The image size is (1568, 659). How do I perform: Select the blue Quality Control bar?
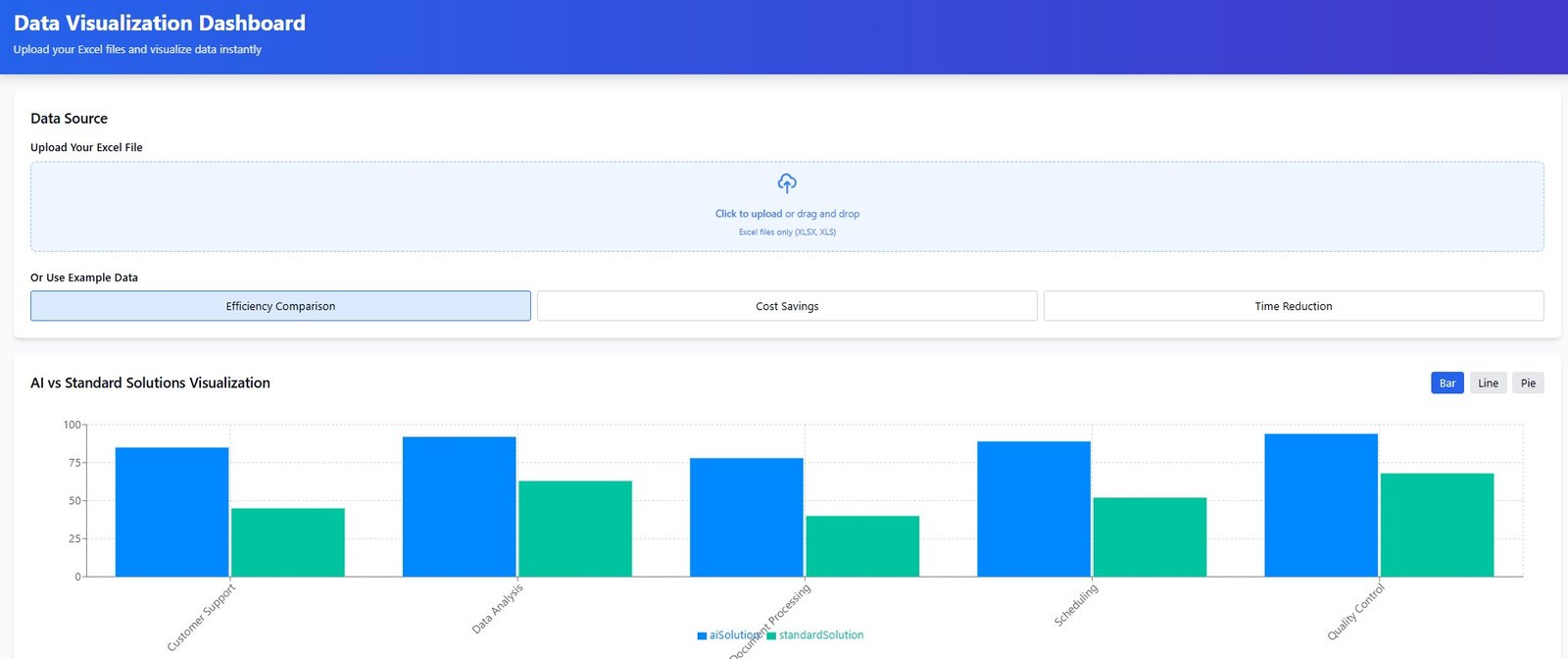click(1321, 505)
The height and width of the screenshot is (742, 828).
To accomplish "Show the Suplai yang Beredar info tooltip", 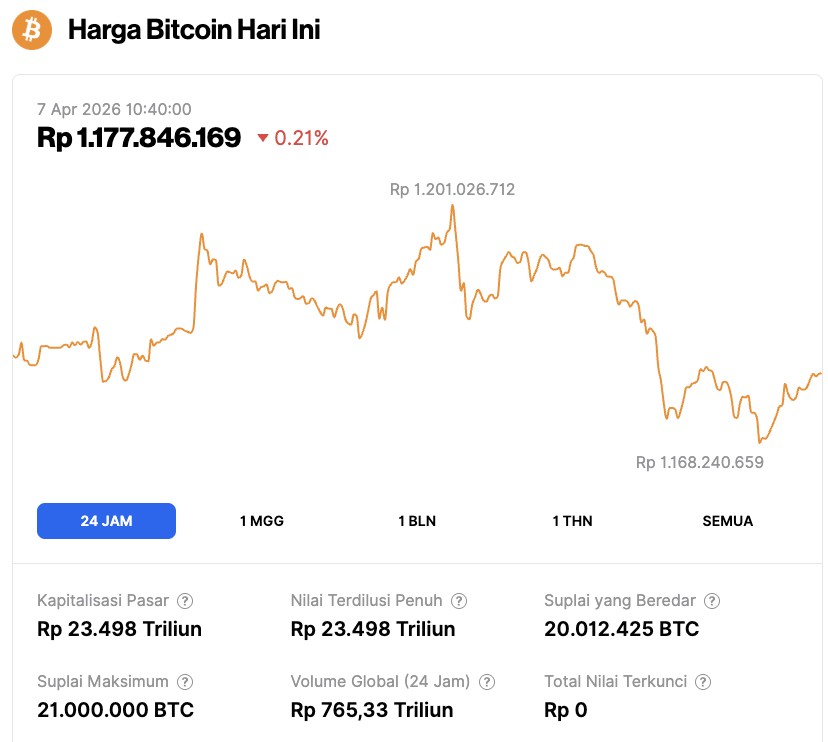I will [x=712, y=601].
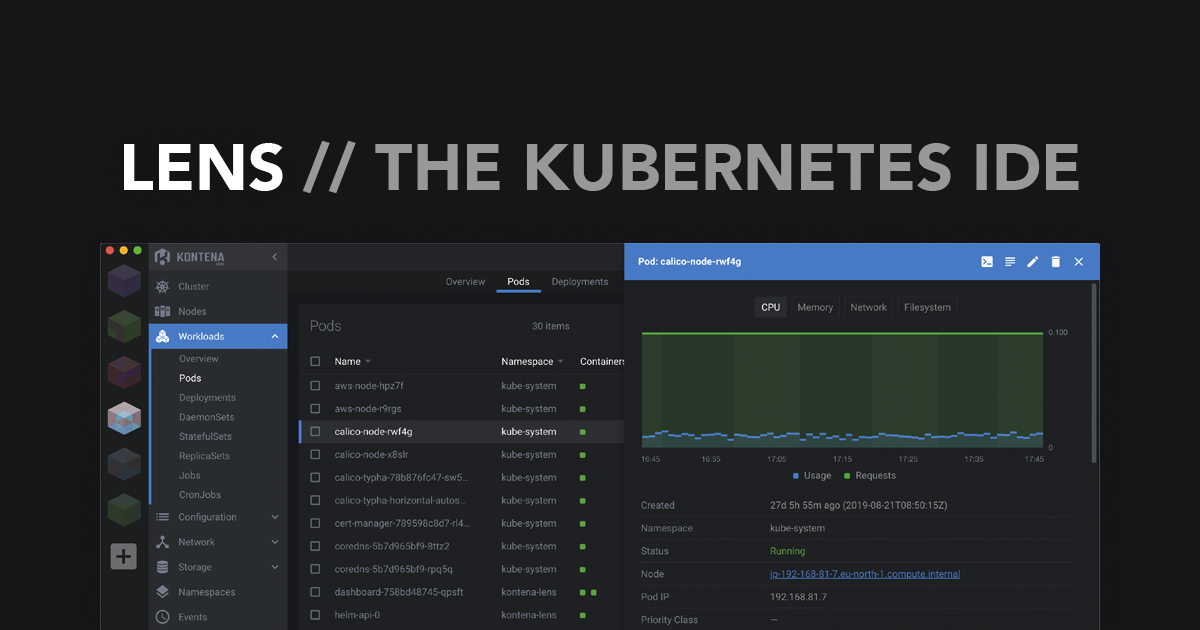Select the checkbox next to coredns-5b7d965bf9-8ttz2
This screenshot has height=630, width=1200.
click(x=314, y=546)
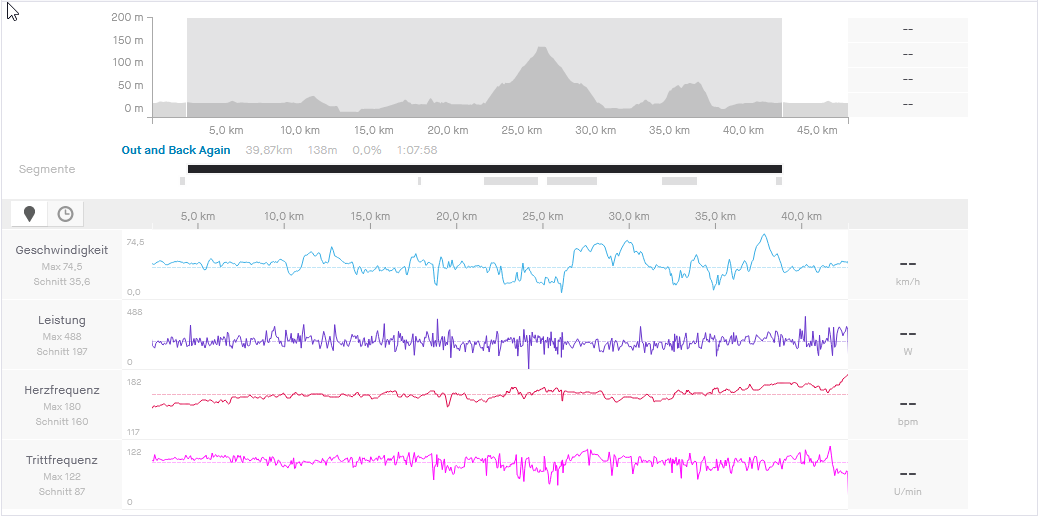Click the 'Segmente' label
Screen dimensions: 1039x517
coord(47,169)
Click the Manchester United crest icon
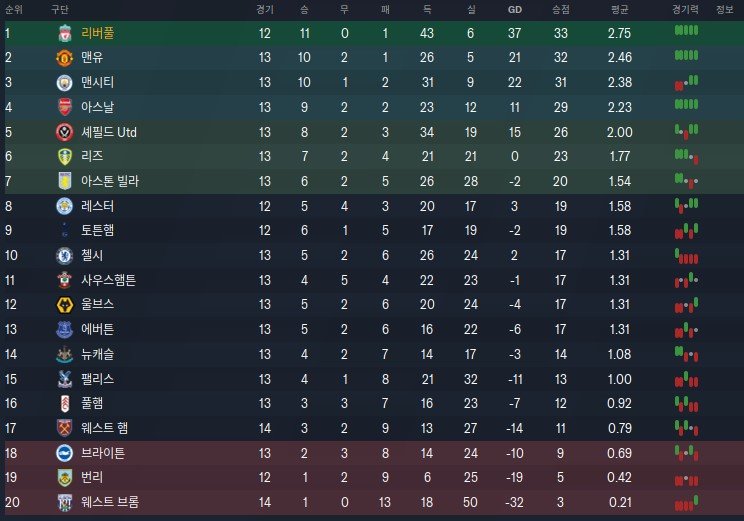This screenshot has width=744, height=521. pos(65,58)
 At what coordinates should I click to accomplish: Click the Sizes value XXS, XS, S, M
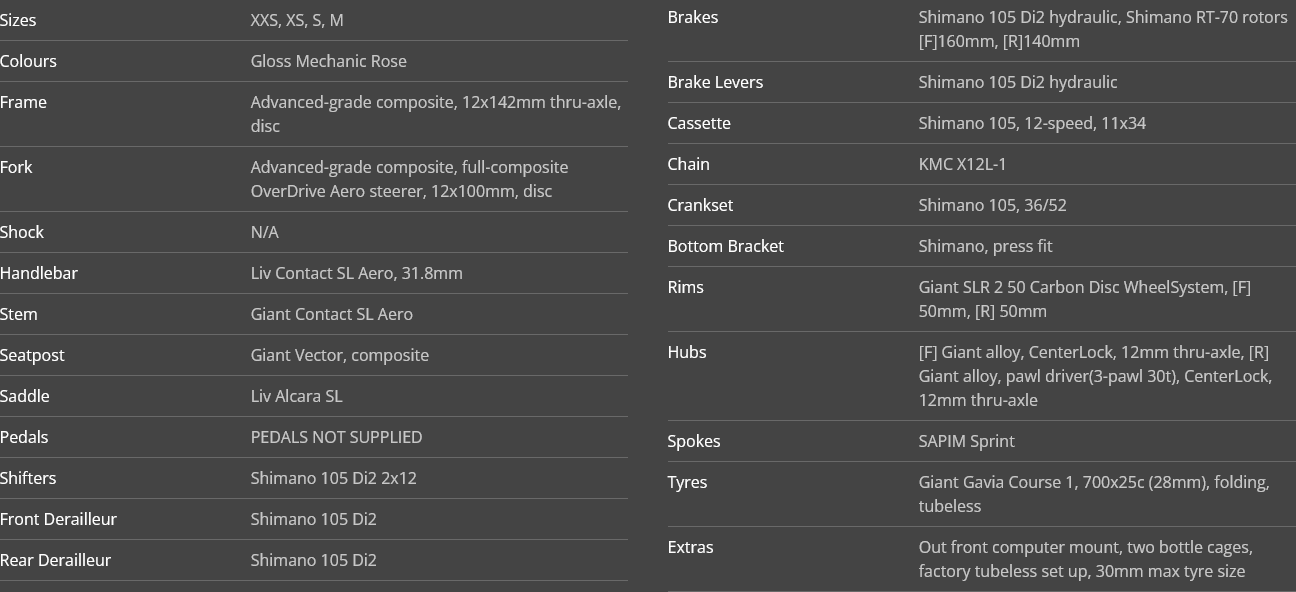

____

Work required:
Repeat word for word the lines from the one holding "Click the Manchester United crest icon" through the last line of the listing above, including both ends. Drop the pictures.

Problem solution:
Click the Manchester United crest icon
This screenshot has width=744, height=521. pos(65,58)
 At what coordinates should I click to accomplish: Click the Sizes value XXS, XS, S, M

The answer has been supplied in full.